Однако сердце Ямы никогда не таило обиды на Беркли, не обращалось в камень. Он давно уже служил у Беркли, и тот часто говорил мне о нем. Один раз, рассказывал Беркли, он о чем-то поспорил с Ямой, который считал себя абсолютно правым, и, потеряв терпение, ударил молодого сомалийца по лицу.
— И знаете, моя дорогая, — сказал Беркли, — в ту же секунду я получил сдачи.
— А что было потом? — спросил я.
— О, все уладилось, — скромно сказал Беркли.
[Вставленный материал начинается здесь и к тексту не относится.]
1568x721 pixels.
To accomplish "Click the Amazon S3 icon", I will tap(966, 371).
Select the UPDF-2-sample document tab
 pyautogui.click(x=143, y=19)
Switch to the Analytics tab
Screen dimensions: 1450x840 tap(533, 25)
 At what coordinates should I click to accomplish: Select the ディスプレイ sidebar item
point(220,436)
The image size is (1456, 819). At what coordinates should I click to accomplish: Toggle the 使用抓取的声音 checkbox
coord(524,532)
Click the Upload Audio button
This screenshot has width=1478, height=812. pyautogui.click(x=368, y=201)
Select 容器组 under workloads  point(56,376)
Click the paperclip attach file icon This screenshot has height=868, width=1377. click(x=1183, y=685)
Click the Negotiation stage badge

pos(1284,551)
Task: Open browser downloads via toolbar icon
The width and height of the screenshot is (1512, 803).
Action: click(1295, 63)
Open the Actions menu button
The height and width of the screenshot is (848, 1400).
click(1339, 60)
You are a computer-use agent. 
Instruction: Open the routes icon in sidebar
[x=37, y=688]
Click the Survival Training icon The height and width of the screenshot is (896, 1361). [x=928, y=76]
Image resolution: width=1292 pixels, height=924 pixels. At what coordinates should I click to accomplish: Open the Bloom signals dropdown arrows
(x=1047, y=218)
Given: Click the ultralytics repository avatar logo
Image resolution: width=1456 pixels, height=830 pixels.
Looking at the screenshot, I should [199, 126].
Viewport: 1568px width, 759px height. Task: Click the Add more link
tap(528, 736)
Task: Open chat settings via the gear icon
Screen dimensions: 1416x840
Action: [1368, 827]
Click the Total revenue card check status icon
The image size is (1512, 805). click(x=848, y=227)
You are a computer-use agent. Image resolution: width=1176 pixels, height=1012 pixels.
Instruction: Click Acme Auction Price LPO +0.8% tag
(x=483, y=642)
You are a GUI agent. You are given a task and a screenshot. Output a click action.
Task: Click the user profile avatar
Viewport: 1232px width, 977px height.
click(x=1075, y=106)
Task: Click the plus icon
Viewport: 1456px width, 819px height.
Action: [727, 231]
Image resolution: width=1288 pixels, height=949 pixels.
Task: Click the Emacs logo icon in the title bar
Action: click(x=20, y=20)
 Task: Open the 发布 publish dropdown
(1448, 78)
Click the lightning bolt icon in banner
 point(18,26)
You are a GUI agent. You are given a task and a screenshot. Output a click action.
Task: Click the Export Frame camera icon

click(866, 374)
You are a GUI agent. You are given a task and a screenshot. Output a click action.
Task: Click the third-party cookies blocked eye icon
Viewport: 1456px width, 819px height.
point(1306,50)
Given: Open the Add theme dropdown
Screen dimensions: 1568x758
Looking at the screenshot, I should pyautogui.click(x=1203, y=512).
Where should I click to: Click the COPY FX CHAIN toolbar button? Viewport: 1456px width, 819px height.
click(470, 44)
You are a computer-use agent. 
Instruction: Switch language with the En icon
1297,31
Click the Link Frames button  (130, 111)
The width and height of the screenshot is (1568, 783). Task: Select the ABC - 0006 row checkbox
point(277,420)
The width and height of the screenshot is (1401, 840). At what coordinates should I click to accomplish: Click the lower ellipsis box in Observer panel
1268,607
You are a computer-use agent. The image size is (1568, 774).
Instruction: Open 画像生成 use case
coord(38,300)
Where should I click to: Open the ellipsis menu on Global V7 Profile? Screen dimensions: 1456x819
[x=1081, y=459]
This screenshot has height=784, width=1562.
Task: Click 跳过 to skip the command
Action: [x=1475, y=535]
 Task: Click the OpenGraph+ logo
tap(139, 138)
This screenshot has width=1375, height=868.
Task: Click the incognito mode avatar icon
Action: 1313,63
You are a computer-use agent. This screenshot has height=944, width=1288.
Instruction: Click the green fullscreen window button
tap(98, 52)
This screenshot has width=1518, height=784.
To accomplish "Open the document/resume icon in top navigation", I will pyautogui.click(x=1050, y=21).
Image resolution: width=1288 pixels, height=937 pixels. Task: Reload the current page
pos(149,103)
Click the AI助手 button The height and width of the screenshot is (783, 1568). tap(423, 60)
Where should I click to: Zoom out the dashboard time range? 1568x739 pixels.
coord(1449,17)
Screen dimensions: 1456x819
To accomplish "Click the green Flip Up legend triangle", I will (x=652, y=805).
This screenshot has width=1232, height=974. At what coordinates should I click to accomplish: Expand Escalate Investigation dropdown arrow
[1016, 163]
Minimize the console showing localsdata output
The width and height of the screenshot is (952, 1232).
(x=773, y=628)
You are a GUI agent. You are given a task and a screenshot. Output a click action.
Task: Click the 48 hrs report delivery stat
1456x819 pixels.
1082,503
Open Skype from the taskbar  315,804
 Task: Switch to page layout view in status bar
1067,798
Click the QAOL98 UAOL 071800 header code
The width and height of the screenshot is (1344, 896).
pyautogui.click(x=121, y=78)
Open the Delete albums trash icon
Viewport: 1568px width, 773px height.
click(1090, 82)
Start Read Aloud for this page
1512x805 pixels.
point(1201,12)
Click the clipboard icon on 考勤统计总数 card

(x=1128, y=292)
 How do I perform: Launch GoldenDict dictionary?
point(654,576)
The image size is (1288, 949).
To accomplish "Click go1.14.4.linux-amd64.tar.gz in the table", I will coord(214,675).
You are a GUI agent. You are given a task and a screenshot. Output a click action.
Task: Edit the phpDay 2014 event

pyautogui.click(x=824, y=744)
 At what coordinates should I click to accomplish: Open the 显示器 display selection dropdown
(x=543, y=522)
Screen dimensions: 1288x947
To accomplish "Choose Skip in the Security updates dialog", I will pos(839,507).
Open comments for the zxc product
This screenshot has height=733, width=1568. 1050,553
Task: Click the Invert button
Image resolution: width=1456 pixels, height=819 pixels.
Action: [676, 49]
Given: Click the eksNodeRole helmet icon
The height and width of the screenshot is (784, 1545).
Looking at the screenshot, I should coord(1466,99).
И, помолчав, добавил: — Ничего особенного. Он же на двадцать лет моложе меня. Это случай никак не отразился на отношениях хозяина и слуги. Яма очень спокойно, даже слегка покровительственно, вел себя с Беркли — так большинство сомалийских слуг относится к своим господам. После смерти Беркли Яма не захотел оставаться в наших местах и уехал обратно в Сомали.
Беркли горячо, с неутолимой страстью, любил море. Он любил мечтать, как мы с ним, когда он разбогатеет, купим дау[20] и отправимся морем торговать в Ламу, Момбасу и Занзибар. Мы составили в мечтах отличный план, и команда была подобрана, только денег так и не накопили.
Когда Беркли уставал или ему нездоровилось, он всегда утешал себя мечтами о море. Он непрестанно сетовал на то, что сделал большую глупость, проведя всю жизнь на суше, а не на море, и ругал себя ругательски. Как-то, когда я собиралась в очередную поездку в Европу, а он был в дурном настроении, я, чтобы утешить его, сказала, что привезу два корабельных фонаря, какие вешают по левому и правому борту, и повешу перед входом в дом.
— Да, это было бы славно, — сказал он. — Дом будет хоть немного походить на корабль. Но фонари должны побывать в плаваниях.
И вот в Копенгагене, в морской лавке, где-то на одном из старых каналов, я купила пару огромных старых тяжеленных фонарей, много раз ходивших в плавание по Балтийскому морю. Мы повесили их по бокам двери, выходившей на восток, и радовались, что фонари повешены как положено, и когда Земля идет своим курсом в космосе, стремясь вперед, никакие столкновения ей не грозят. Эти фонари пришлись очень по душе Беркли. Он часто приезжал затемно и обычно гнал машину вовсю, но когда горели фонари, он вел ее медленно-медленно, чтобы эти две полночных звезды — красная и зеленая — разбудили в глубине его души воспоминания морехода: он словно приближался к безмолвному кораблю в темном море. Мы даже выработали систему сигналов, меняя фонари местами или снимая один из них, так что гость уже издалека, из лесу, видел — в каком настроении хозяйка дома и какой обед ему приготовлен.